Task instructions:
• a. In the Barnaby Rudge excerpt, what is the name of Barnaby's pet raven?
• b. Please continue the Barnaby Rudge excerpt from where it stops.

Page text:
From then on the book becomes much more complicated with many characters and sub-plots. There is the love story of Emma, a Catholic and Edward Chester, the son of Sir John Chester, a Protestant and opponent of her uncle, who is dead against their marriage. Also crossed in love are Joe Willet, whose father John Willet is the landlord of the Maypole and the captivating Dolly Varden whose father Gabriel Vardon is a locksmith. Barnaby Rudge is a simple young man, living with his mother. His pet raven, Grip goes everywhere with him. He’s a most amazing bird who can mimic voices and seems to have more wits about him than Barnaby. Grip is based on Dickens’s own ravens, one of whom was also called Grip. (Edgar Allen Poe was inspired by Dickens’s portrait to write his poem The Raven).
It’s a long book and in parts loses its impetus, but picks up when Dickens jumps five years forward into the Riots and I was taken aback by his vivid and dramatic descriptions of the violence and horror:
If Bedlam gates had been flung wide open, there would not have issued forth such maniacs as the frenzy of that night had made. … There were men who cast their lighted torches in the air, and suffered them to fall upon their hands and faces, blistering the skin with deep unseemly burns. There were men who rushed up to the fire, and paddled in it with their hands as if in water; and others who were restrained by force from plunging in, to gratify their deadly longing. On the skull of one drunken lad – not twenty, by his looks – who lay upon the ground with a bottle to his mouth, the lead from the roof came streaming down in a shower of liquid fire, white hot; melting his head like wax.

Supplied material:

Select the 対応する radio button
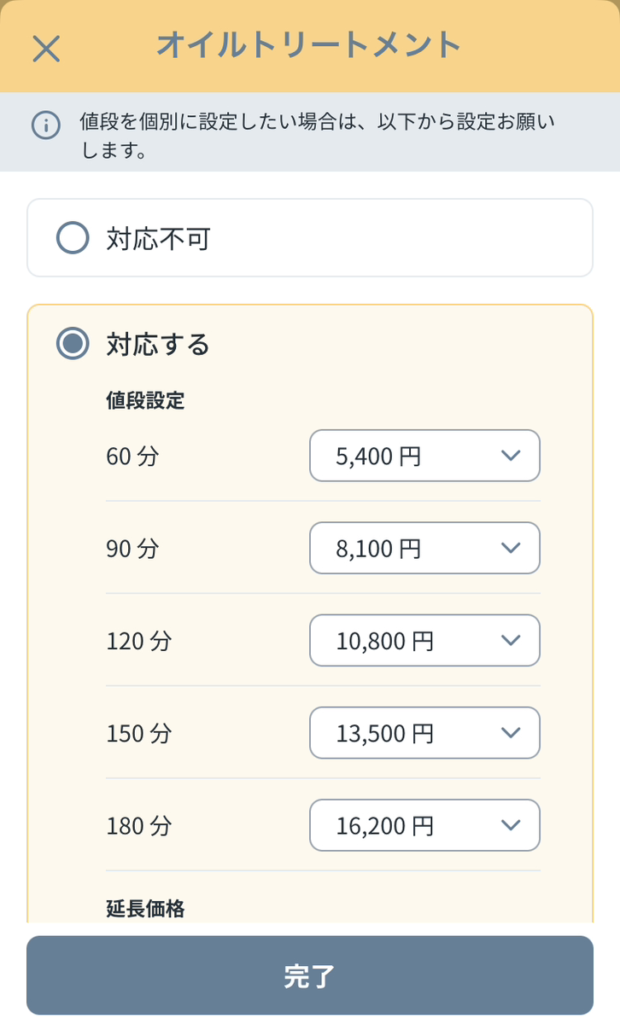The height and width of the screenshot is (1024, 620). (72, 344)
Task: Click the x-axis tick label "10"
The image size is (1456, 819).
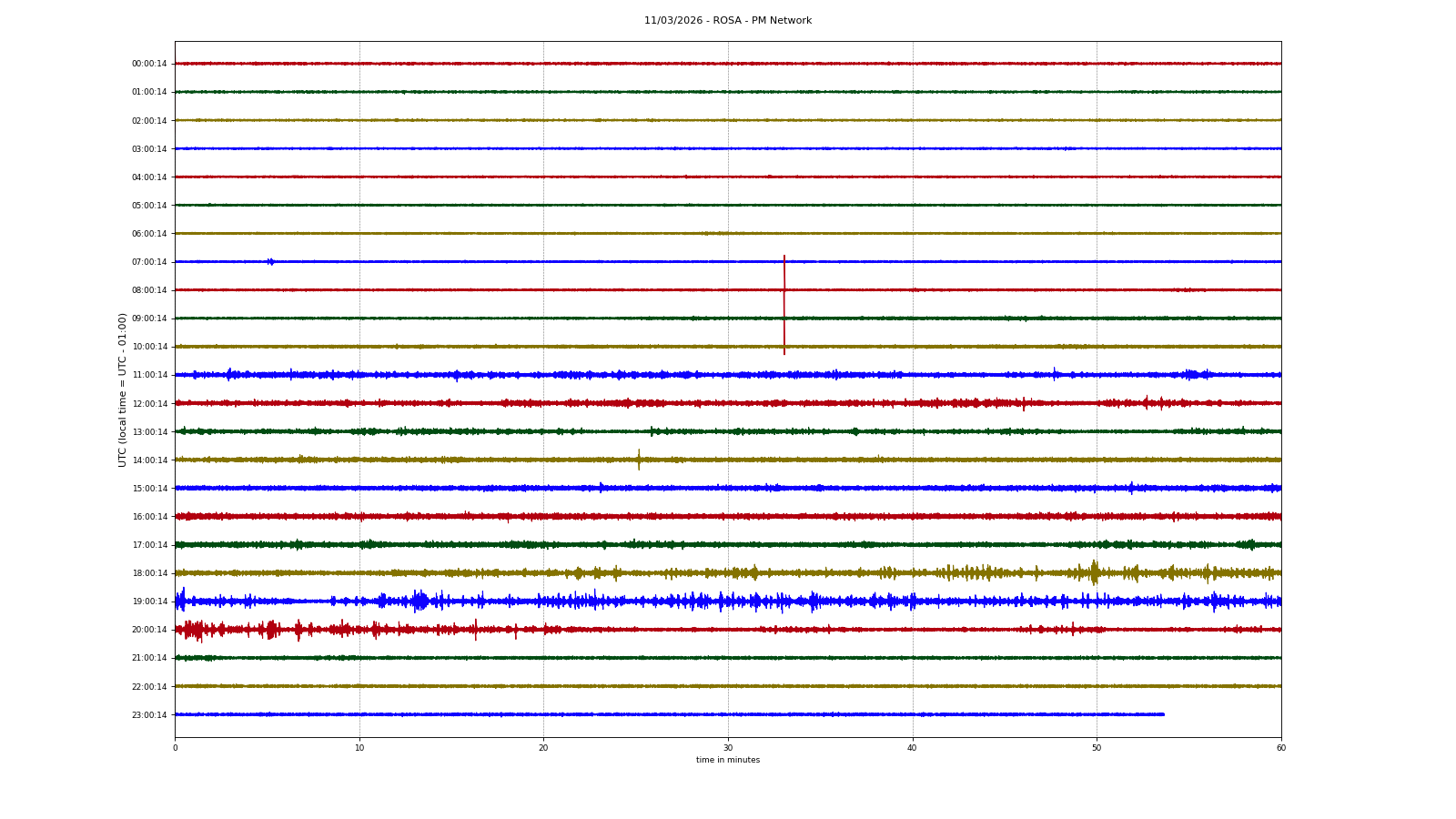Action: pyautogui.click(x=359, y=748)

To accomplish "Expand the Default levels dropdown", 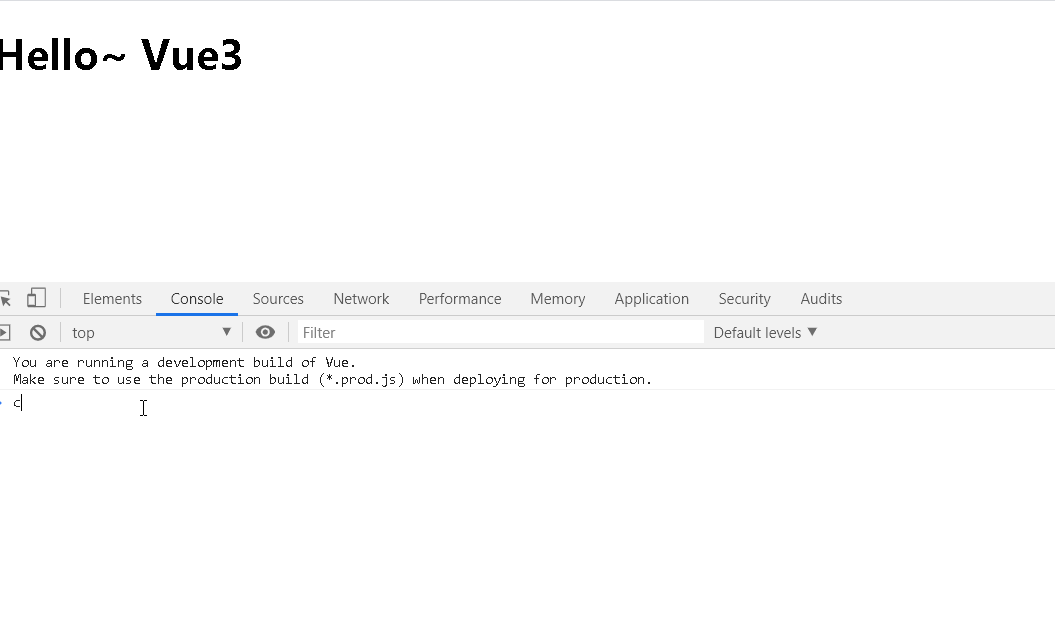I will (765, 332).
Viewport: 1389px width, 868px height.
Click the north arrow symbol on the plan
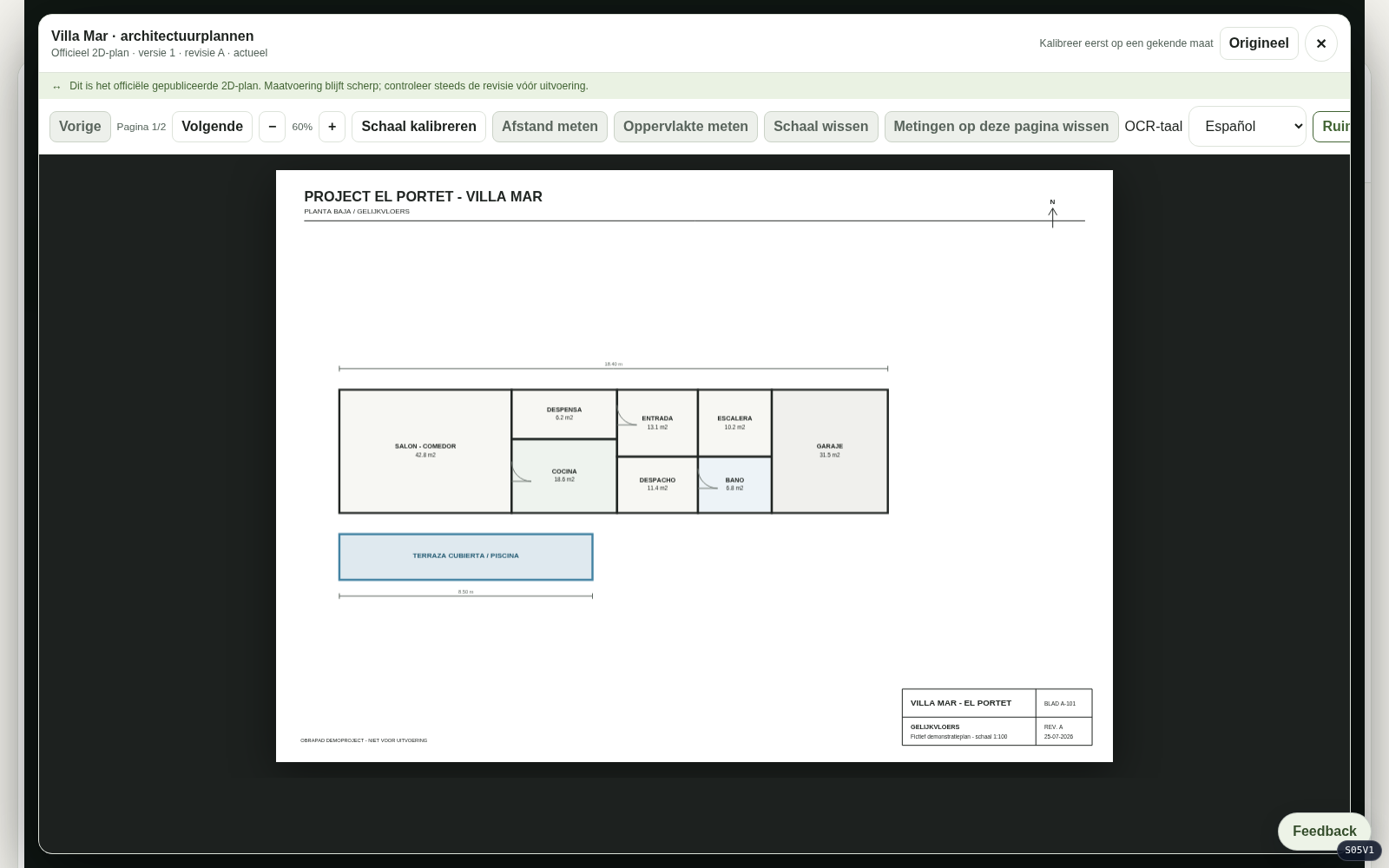1052,214
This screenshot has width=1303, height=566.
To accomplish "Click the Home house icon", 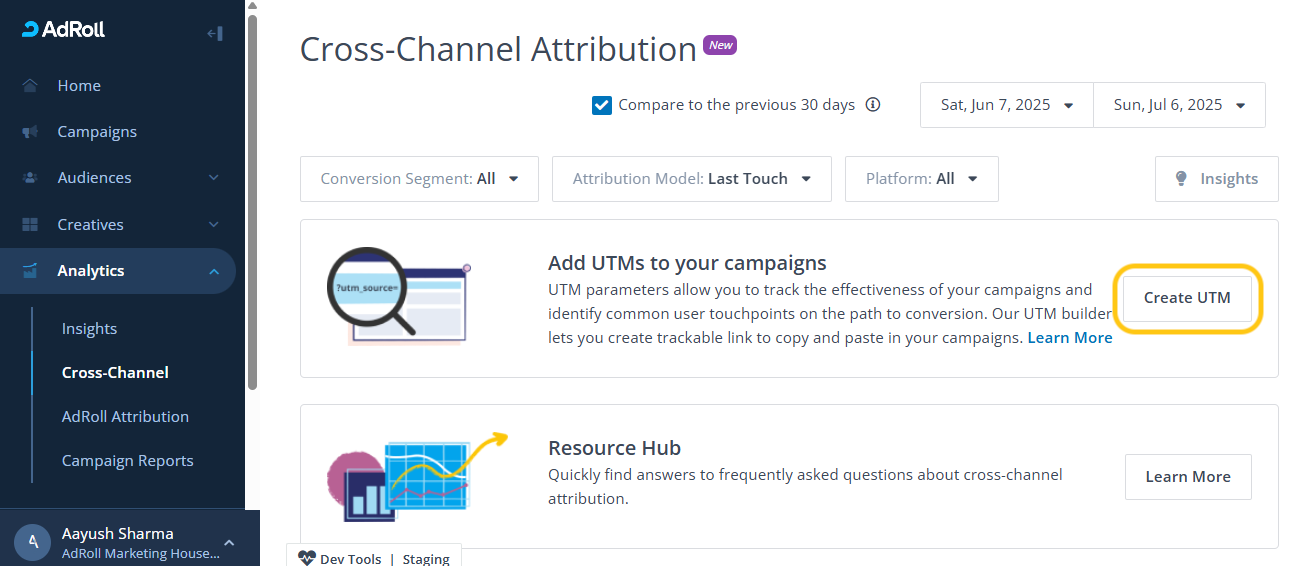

Responses in order:
• a. Grip

• b.
And then there is the attack on Newgate prison, the release of the prisoners and finally the scene as the mob set fire to the prison, scenes that rival the storming of the Bastille in A Tale of Two Cities.
By the end of the novel the murderer is revealed and all the plot strands are completed. There are a number of themes running through the novel – the relationship between fathers and sons, the position of authority, justice and the question of punishment for crime, and religious conflict. Dickens paints a picture of London, the dirt and poverty, the terrible condition of the roads, the perils of footpads and highwaymen which is in contrast to the countryside that still at that period surrounded London making it a cleaner, purer place to live in. There are detailed descriptions of the old inn, the Maypole and Vardon’s house and shop with their individual irregularities and strangeness.
And alongside all this are the characters, the restless innocent that is Barnaby, his over-protective and distracted mother, the melodramatic servant Miggs, the pure evil of Hugh, an idle servant at the Maypole who becomes one of the leaders of the riots, and Mr Dennis, the hangman to name but a few.
It wasn’t such a success as some of Dickens’s other novels but I think that that is not a fair reflection of its qualities. It’s almost a book of two parts and the dramatic second half, to my mind, more than makes up for the slow beginning which I had to read slowly and carefully. The portrayal of Barnaby Rudge is also masterly – a sympathetic but totally unsentimental characterisation of his ‘madness’ and his underlying common sense.
Barnaby Rudge was number 6 in the Classics Club Spin, which is the reason I’ve been reading it this June, rather than later. I’ve had the book on my Kindle since March 2013, so not as long as some of my to-be-read books, so it also counts towards the Mount TBR Reading Challenge and the Historical Fiction Challenge too. There are numerous editions of Barnaby Rudge and each one gives different page numbers, depending, I suppose on the format and font size. The Kindle edition estimates its length at 845 pages, so it also counts towards the Tea and Books Challenge.